__DOCUMENT EXTRACT__:
************
StoweVT.com is about superior investment advice on real estate in Stowe and the surrounding areas of Northern Vermont.  We pride ourselves on being the best real estate investment advisors in Vermont.  Really, we pride ourselves on making our clients money.  There is nothing worse than buying real estate without a plan and then suffering the consequences when you sell for a loss on your investment.  Whether its flipping properties, finding an undervalued house or being the winning bid on a trophy property, our goal is to offer our clients the clearest investment picture possible.  A great example of this was helping a wonderful family find a home in Stowe that allowed them to realize their dream of having a future retirement home in Stowe that would rent well as their second home.  Please click here for more information on 402 Cottage Club Rd in Stowe, VT.


After a focused property search it came down to two properties.  Based on the attributes of both buildings we offered the following advice to our clients.  Below is a recap of that narrative.


In the mean time, I wanted to offer my take/projections on the rental prospects of both properties.  These come with the caveat that they are projections and cannot be relied on - they are the best estimate we have with the information available to us.  My assumption is that both will be marketed via VRBO, etc. for short term rentals.  Further, your families use of the property would take away from the revenue potential in these assumptions.
************
__PROVIDED DATA__:
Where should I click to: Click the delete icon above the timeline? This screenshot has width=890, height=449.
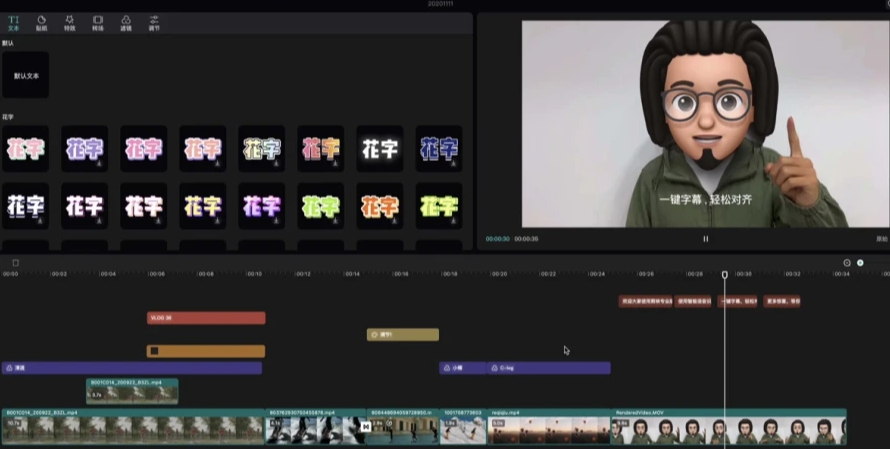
************
__SET EXERCISE__:
Can you copy the Stowe real estate investment text above in full, word for word?

__ANSWER IN FULL__:
StoweVT.com is about superior investment advice on real estate in Stowe and the surrounding areas of Northern Vermont.  We pride ourselves on being the best real estate investment advisors in Vermont.  Really, we pride ourselves on making our clients money.  There is nothing worse than buying real estate without a plan and then suffering the consequences when you sell for a loss on your investment.  Whether its flipping properties, finding an undervalued house or being the winning bid on a trophy property, our goal is to offer our clients the clearest investment picture possible.  A great example of this was helping a wonderful family find a home in Stowe that allowed them to realize their dream of having a future retirement home in Stowe that would rent well as their second home.  Please click here for more information on 402 Cottage Club Rd in Stowe, VT.


After a focused property search it came down to two properties.  Based on the attributes of both buildings we offered the following advice to our clients.  Below is a recap of that narrative.


In the mean time, I wanted to offer my take/projections on the rental prospects of both properties.  These come with the caveat that they are projections and cannot be relied on - they are the best estimate we have with the information available to us.  My assumption is that both will be marketed via VRBO, etc. for short term rentals.  Further, your families use of the property would take away from the revenue potential in these assumptions.